One Day in May - Catherine Alliott [138]
I opened the window for some air. Could hear the others with the dogs, Hal and Dad raising Biba and Seffy’s spirits: giving them a job to cling to. They’d probably be hosing down the kennels too, now. And I remembered how good Hal was at that, at taking one’s mind off things: remembered coming out of my finals, my face white with shock.
‘Not one question. Not one bloody question! I was promised King Lear. It was all Macbeth and Hamlet !’
‘So what?’ he’d shrugged. ‘It’s only a fraction of the marks.’
I’d extracted a Number Six from a crushed packet with trembling fingers, leaned against the wall and sucked hard as hordes of students flowed past discussing the paper.
‘It’s a quarter. The tragedies are a quarter!’
‘A fraction, like I say. Not a complete tragedy.’

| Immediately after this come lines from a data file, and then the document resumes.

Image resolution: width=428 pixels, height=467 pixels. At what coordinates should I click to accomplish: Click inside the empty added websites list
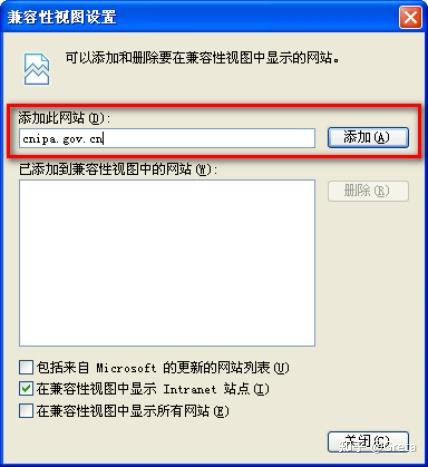[167, 263]
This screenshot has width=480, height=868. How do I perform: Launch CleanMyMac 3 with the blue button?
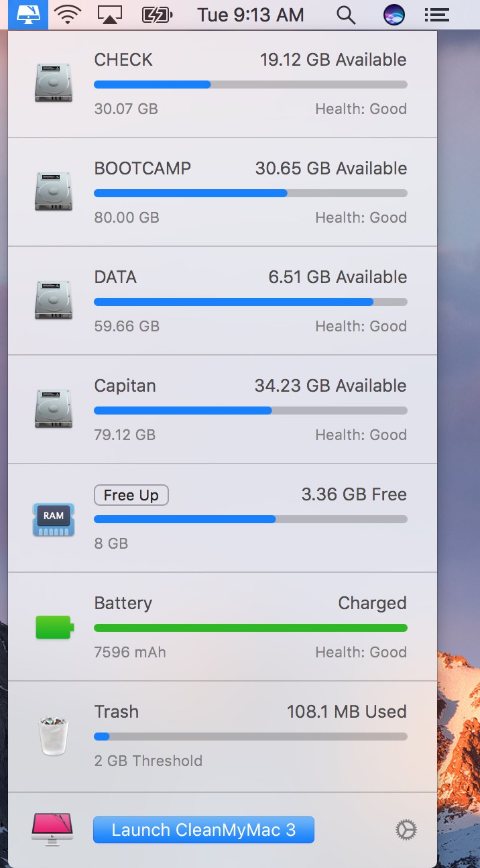pos(204,830)
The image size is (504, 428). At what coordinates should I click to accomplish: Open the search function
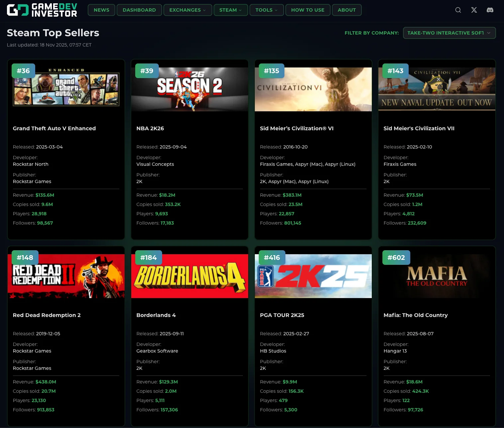(458, 10)
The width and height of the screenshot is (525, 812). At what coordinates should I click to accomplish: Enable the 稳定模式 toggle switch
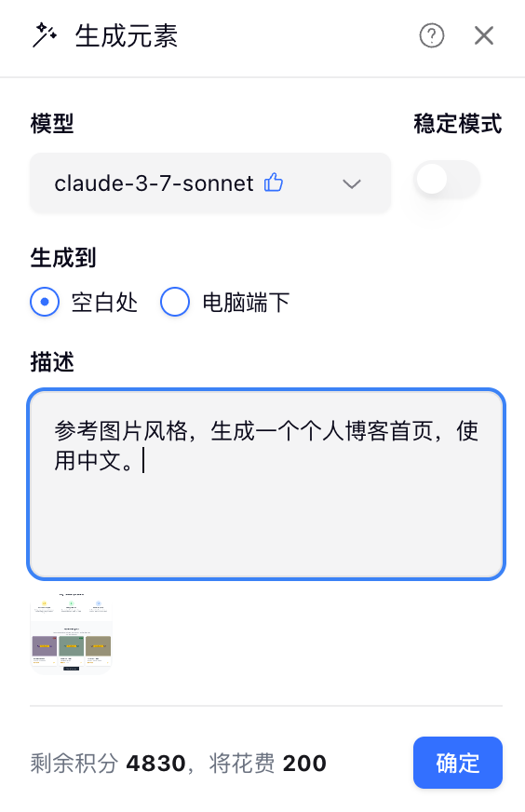coord(447,179)
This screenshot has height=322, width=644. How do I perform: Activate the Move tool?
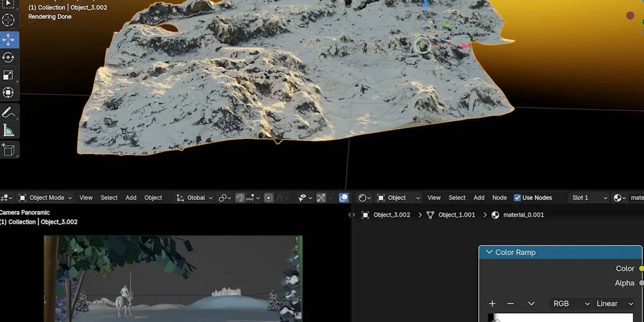[x=9, y=40]
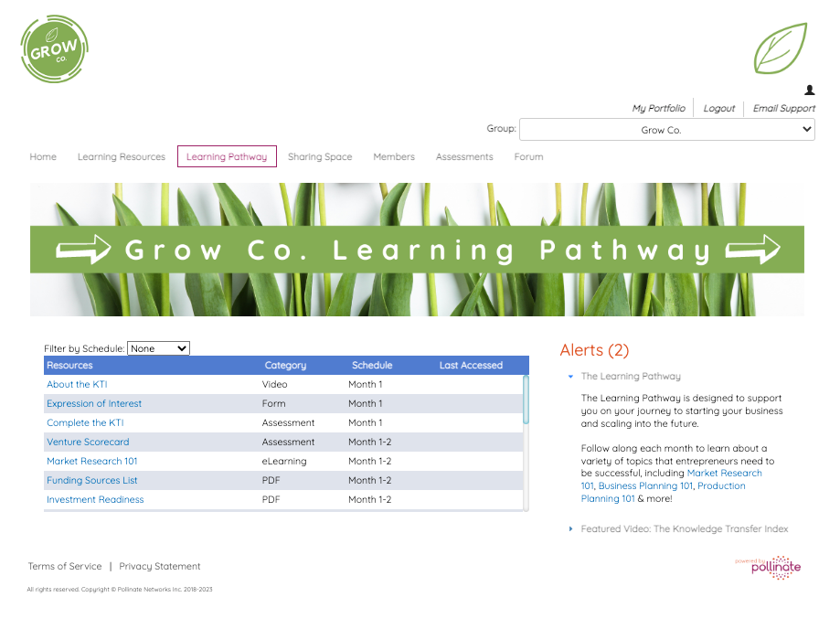Open the My Portfolio link
Viewport: 840px width, 629px height.
[x=658, y=108]
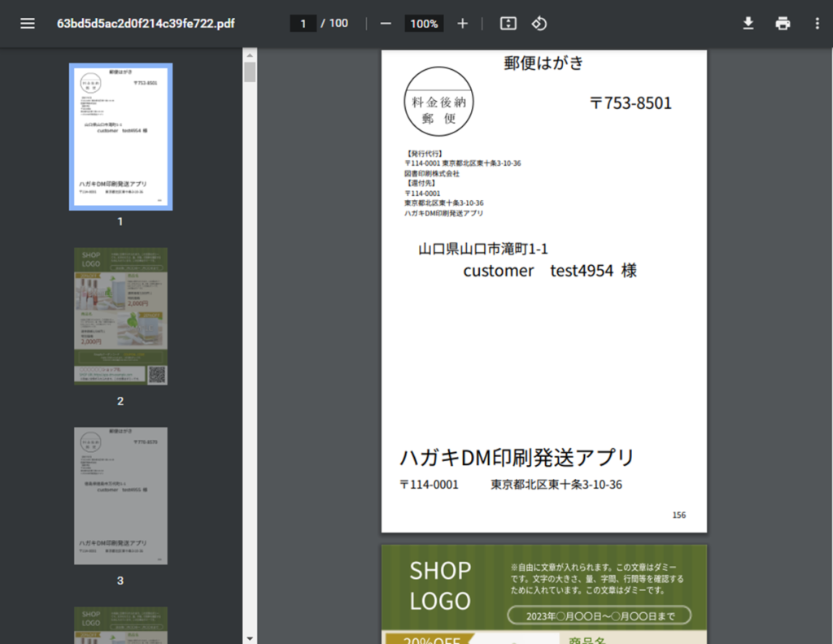
Task: Rotate the document counterclockwise
Action: (539, 24)
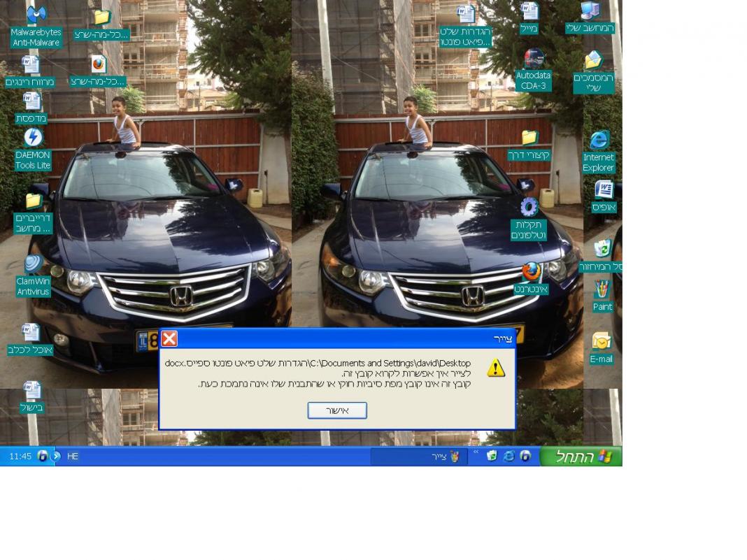
Task: Open the המסמכים שלי (My Documents) folder
Action: click(593, 61)
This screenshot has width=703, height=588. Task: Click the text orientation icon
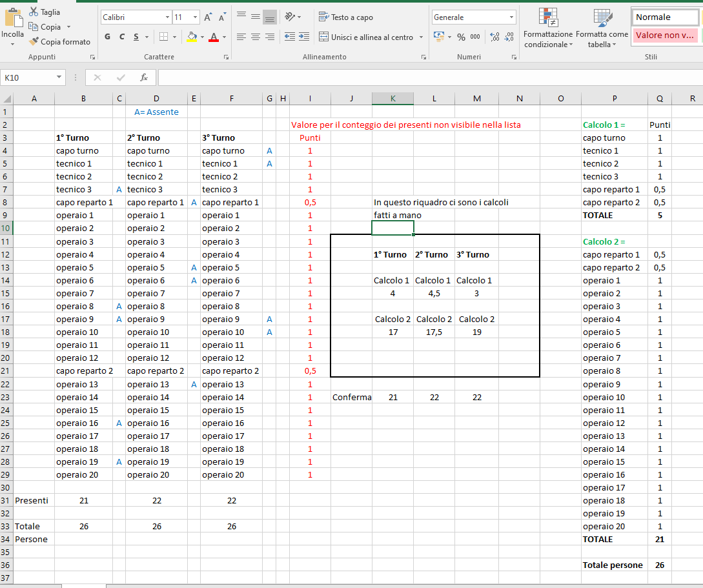[290, 17]
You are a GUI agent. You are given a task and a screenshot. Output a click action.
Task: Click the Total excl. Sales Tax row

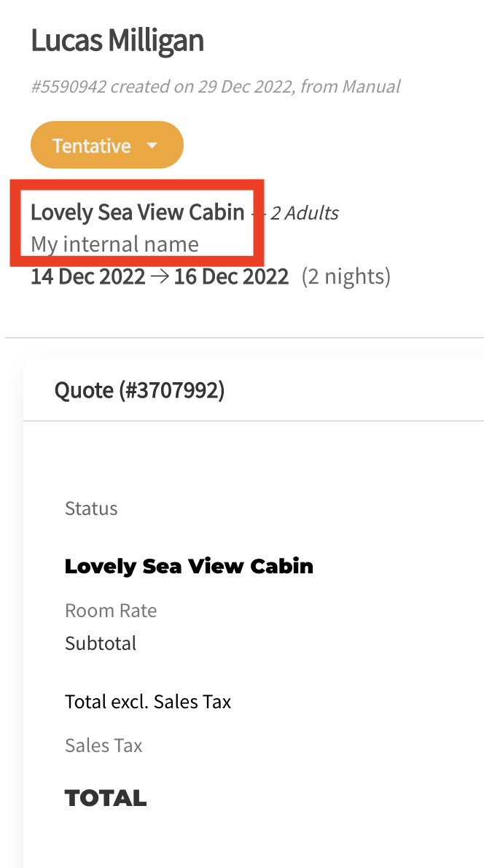pos(148,702)
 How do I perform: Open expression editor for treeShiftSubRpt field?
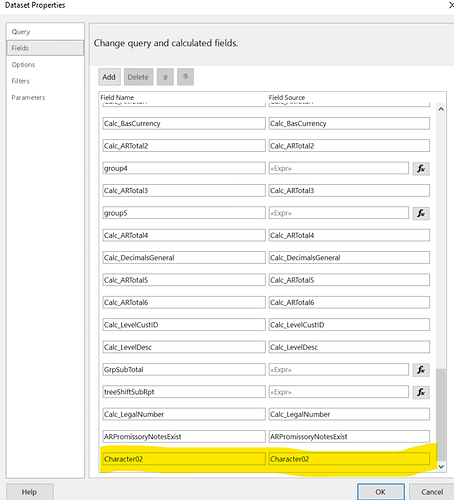421,392
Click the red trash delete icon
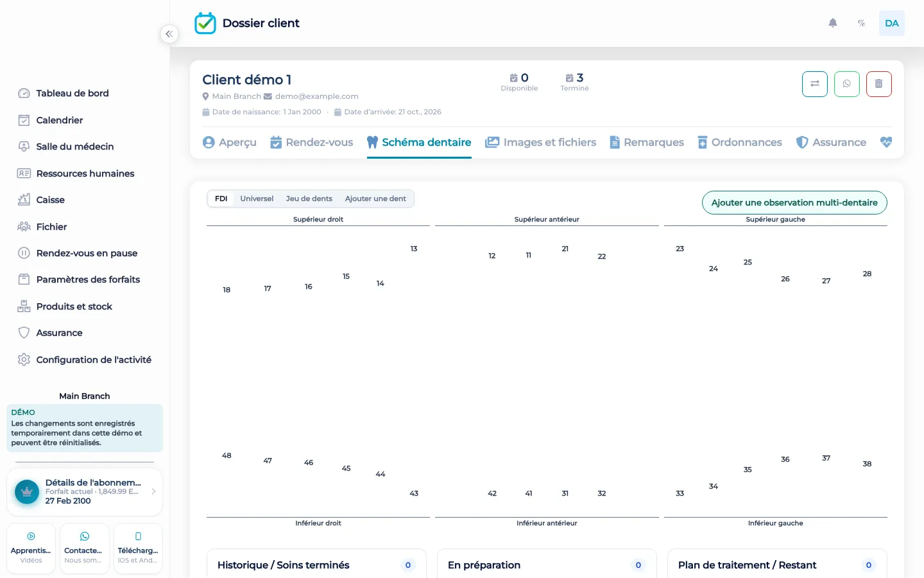Image resolution: width=924 pixels, height=578 pixels. (879, 84)
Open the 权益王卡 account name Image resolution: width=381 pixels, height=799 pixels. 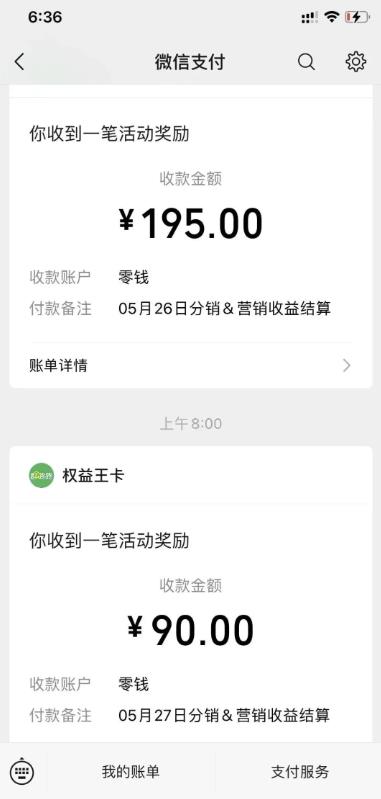93,476
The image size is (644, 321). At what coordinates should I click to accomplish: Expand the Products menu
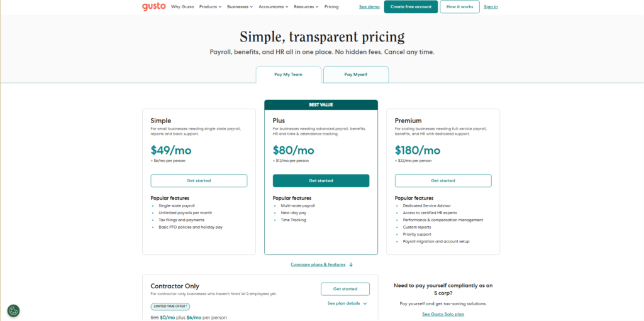click(210, 7)
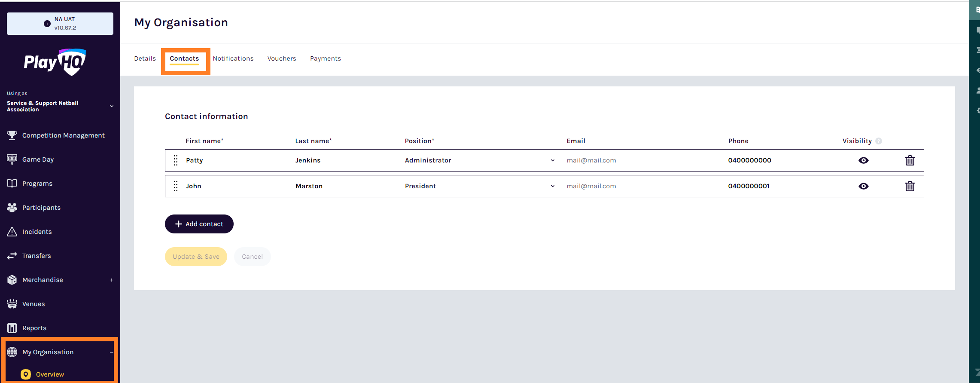Screen dimensions: 980x383
Task: Expand the Using as organisation selector
Action: pyautogui.click(x=60, y=106)
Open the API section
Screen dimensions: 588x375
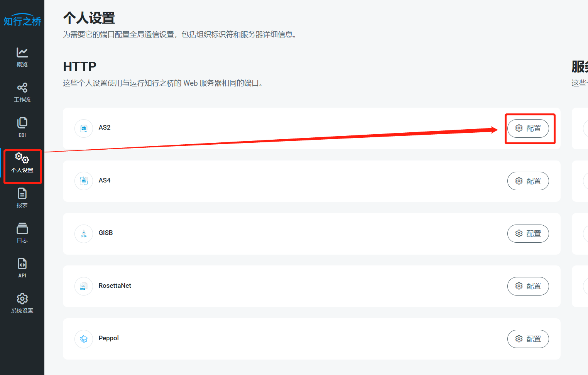pyautogui.click(x=22, y=268)
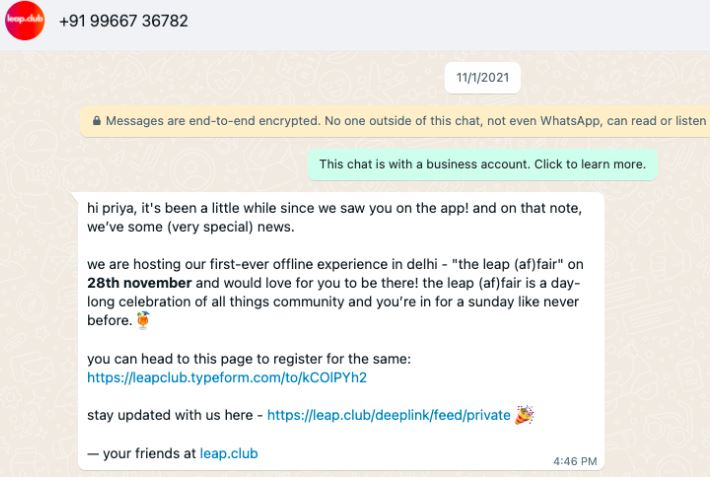The width and height of the screenshot is (710, 477).
Task: Click the lock icon in encryption notice
Action: pos(96,121)
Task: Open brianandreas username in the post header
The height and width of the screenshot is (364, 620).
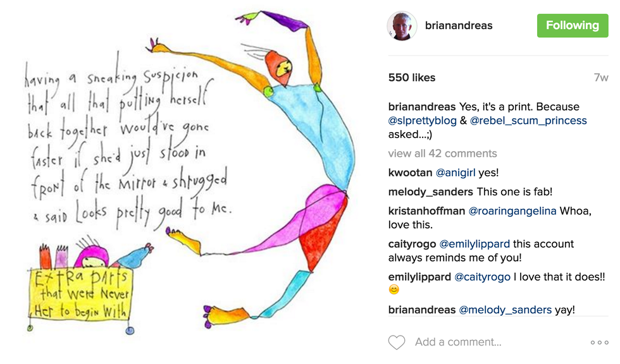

‘Not funny, Hal. I was so bloody stumped I ushered in Goneril and Reagan anyway, said Shakespeare had had enough of neurotic females after Ophelia, wanted a bit of bite.’
‘Which will impress the examiners no end. Shame you didn’t usher in the Brides of Dracula too: they had bite. Come on, I thought we’d go to the zoo.’
‘The zoo?’ I’d blown out a line of smoke in astonishment. ‘No, no I need a hostelry, Hal, need to do some sorrow-drowning. It’ll take at least a bottle.’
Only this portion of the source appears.